The questions came with a rush. They seemed to whistle on the smoke haze of the room. Fyles removed his pipe and rubbed its bowl gently on the leg of his yellow-striped breeches.
“You can’t let a lone girl, a half-breed, face the women of a city like this.”
“You haven’t arrested her?”
Fyles watched the eager face so tortured by anxiety. He shook his head and returned his pipe to his mouth.
“What makes you so crazy sure she killed Sinclair? She didn’t.”
The policeman’s quiet confidence had immediate effect. The Wolf caught himself under control. He flung his cigarette end into a cuspidor and lit a fresh one.

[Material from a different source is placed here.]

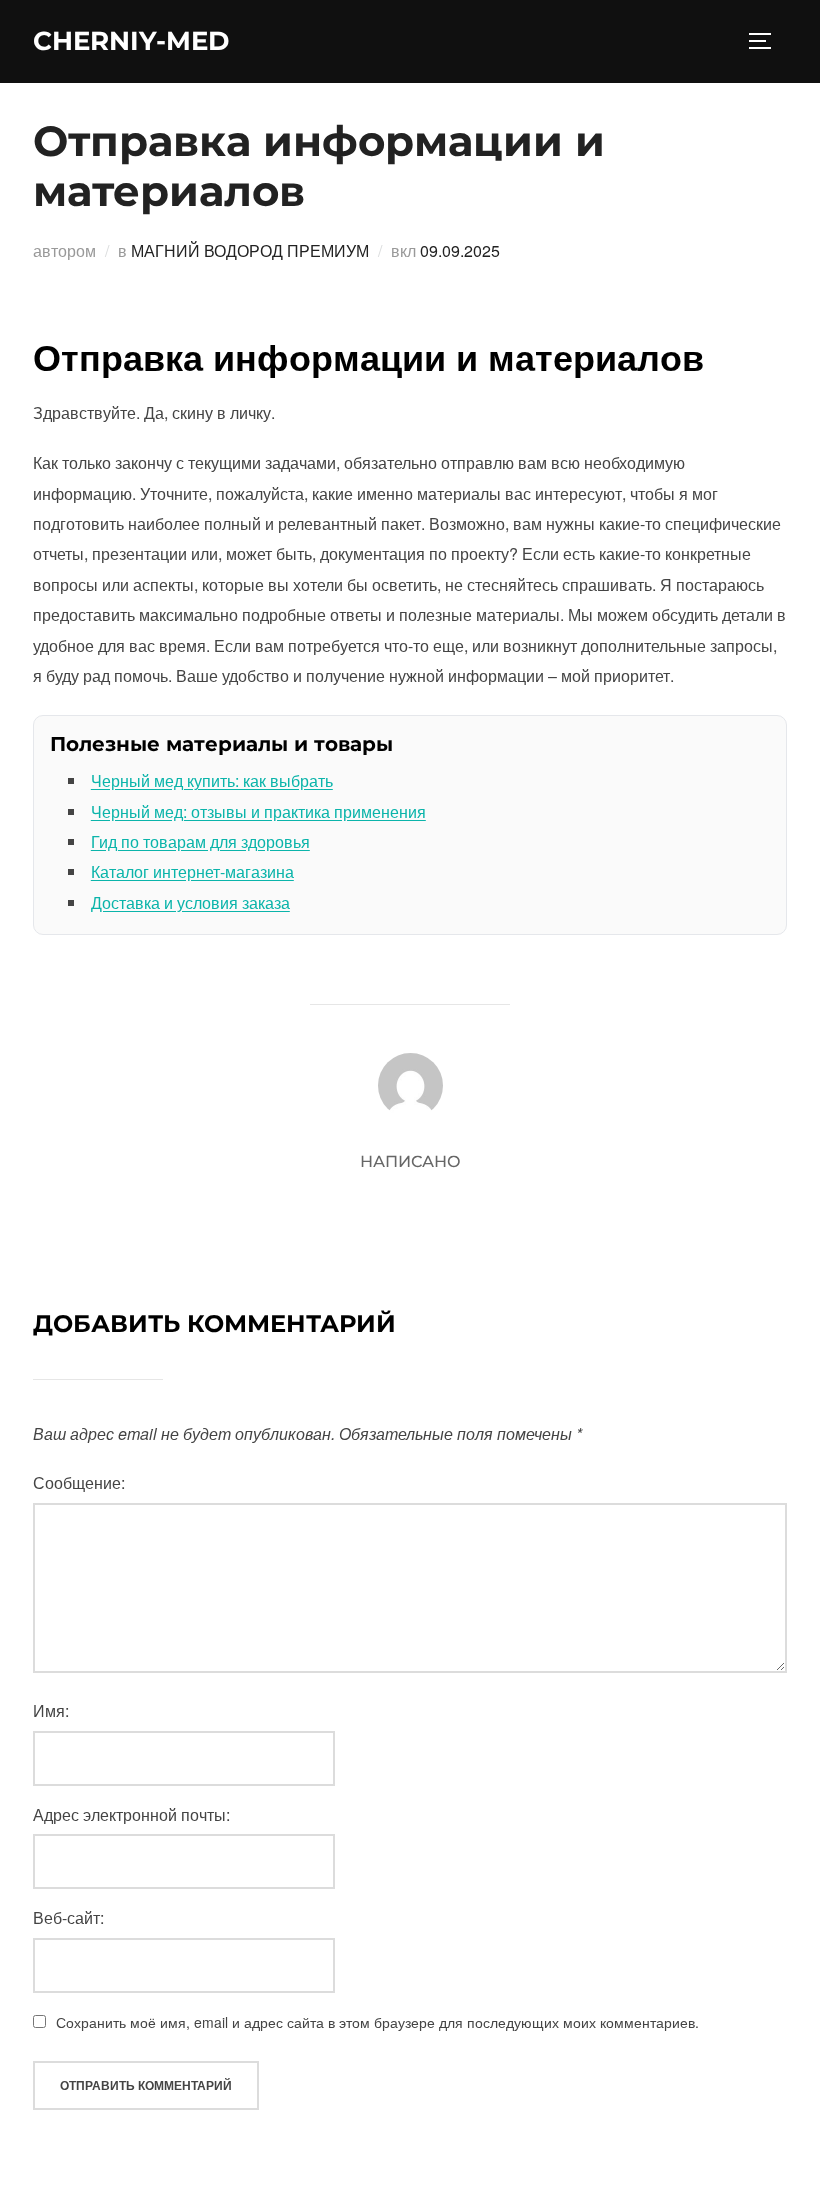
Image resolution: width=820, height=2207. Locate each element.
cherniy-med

For some moments there was no verbal reply. But the Wolf was watching, watching. He was measuring the sturdy man in the chair. He was striving with all his might to read behind the unsmiling mask of the man who had committed the biggest failure of his career and yet was strong enough to feel no grievance against those who had helped him to it.
At last a sound broke seemingly from behind clenched teeth. The eyes that looked into the face of the policeman were almost pleading.
“Say, Sergeant, d’you reckon we’re men? Or are you just a red-coat, an’ me a bootlegger?”
The manner of it was superbly ingenious. And Fyles understood the simplicity of the nature lying behind it.